Turning to help-seeking behaviours is accepting that when one feels stuck, concerned, addicted or suicidal, asking for help is normal — no different than calling the power company or getting a broken arm fixed.

These behaviours are also helpful for prevention, such as venting concerns with a trusted authentic connection to provide context and reframe a situation you are finding difficult to cope with.

Make your help-seeking plan

  • Tame stigma: If you needed emotional help, would you feel comfortable asking for it? This is a big step that is often forgotten.Giving someone an employee and family assistance program number to call in time of need is of little use if they do not feel comfortable calling it. Giving yourself permission to ask for emotional support may require some learning, as well as building up confidence to self-advocate.
  • Build a help-seeking support plan: Where would you go if you needed emotional support? The wrong time to prepare is when you need help.Shopping for a psychologist and meeting them to discuss mental health while in a calm state is much more empowering than looking for one in a crisis.Determine the types of emotional support you would like to ensure are in place and then build your help-seeking plan. Keep in mind that a help-seeking plan can also be preventive and support mental health.
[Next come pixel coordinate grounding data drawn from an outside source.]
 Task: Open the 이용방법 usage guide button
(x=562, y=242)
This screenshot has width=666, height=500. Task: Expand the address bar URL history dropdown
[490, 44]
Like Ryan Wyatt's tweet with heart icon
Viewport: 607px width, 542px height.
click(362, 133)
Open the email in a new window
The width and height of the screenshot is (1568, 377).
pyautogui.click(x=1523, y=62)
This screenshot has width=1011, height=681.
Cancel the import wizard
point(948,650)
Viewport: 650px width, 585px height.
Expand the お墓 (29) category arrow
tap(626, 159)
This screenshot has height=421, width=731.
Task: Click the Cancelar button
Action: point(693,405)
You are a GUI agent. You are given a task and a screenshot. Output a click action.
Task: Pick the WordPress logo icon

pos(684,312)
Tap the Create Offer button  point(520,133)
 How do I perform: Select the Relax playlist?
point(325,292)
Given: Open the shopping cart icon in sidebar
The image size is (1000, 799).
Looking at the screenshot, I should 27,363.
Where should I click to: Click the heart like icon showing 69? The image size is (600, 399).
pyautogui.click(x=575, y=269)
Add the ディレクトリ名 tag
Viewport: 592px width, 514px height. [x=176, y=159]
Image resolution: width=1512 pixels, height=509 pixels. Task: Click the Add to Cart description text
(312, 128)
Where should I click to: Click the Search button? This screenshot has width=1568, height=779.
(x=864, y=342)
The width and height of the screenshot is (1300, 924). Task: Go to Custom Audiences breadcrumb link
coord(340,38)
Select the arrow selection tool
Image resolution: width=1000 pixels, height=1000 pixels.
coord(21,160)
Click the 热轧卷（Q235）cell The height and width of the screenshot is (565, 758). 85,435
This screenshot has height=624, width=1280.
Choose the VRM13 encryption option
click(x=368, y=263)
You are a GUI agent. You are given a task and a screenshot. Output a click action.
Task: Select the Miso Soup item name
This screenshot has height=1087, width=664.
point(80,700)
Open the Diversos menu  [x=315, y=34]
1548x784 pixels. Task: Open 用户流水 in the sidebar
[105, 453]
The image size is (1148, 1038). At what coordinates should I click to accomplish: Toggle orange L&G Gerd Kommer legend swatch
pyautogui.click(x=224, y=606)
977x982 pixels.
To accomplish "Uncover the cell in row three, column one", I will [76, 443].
    Following are examples of supports to include in your plan:

    • Authentic connections — people you feel safe with to share how you feel and who care about your well-being
    • Peer supports — mentors and peers who are interested in your success and well-being
    • Coach — a person you hire who helps you navigate your day-to-day challenges, to help you set personal and professional goals and hold you accountable
    • Spiritual support — a person who supports your spiritual journey
    • Groups — support groups such as Weight Watchers you join, whose mission is aligned to an area of your life you would like to improve
    • Online supports — credible resources like Togetherall that can facilitate confidential and safe emotional support
    • Mental health apps that facilitate social connections — like Hugr Authentic Connections, designed to help people feel connected
    • Mental health professional — counsellor, social worker or psychologist
    • Mental health support resources — programs your employer provides as well as local community mental health and emotional support resources. Also, consider addictive disorder support resources
    • Crisis supports — help such as a crisis line you can call for immediate emotional support if you feel overwhelmed and in crisis
    • Medical doctor — a doctor you feel safe talking to about your mental health as well as your physical health.